Task prompt.
Skip the pictures. Transcribe exactly the lines from the line containing "Where should I" to the end of the listing.

Information given.
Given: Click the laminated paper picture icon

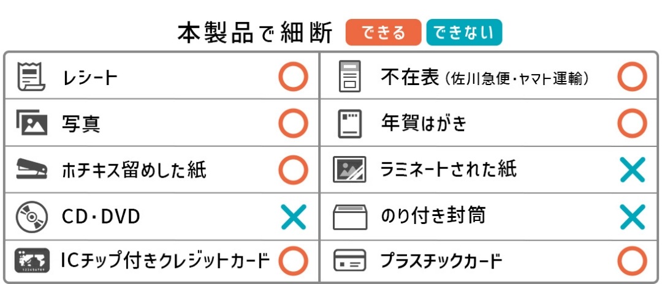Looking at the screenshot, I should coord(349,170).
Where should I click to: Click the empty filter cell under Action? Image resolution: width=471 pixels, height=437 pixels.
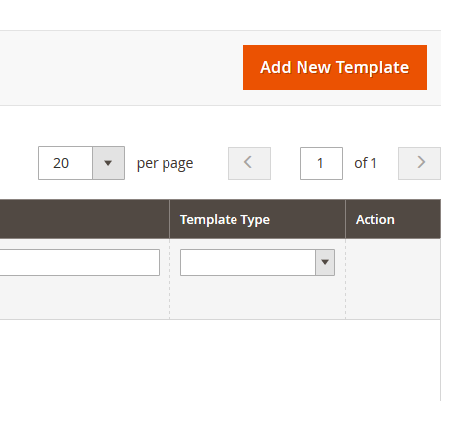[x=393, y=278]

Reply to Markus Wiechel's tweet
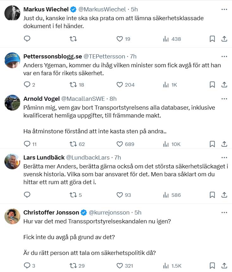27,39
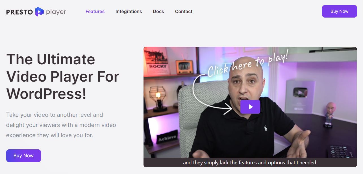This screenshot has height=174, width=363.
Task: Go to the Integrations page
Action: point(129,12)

Written response.
Where should I click to: Click the empty filter cell under Action? Image resolution: width=471 pixels, height=437 pixels.
[x=393, y=278]

Reply to Markus Wiechel's tweet
27,39
This screenshot has height=174, width=363.
Task: Go to the Integrations page
Action: point(129,12)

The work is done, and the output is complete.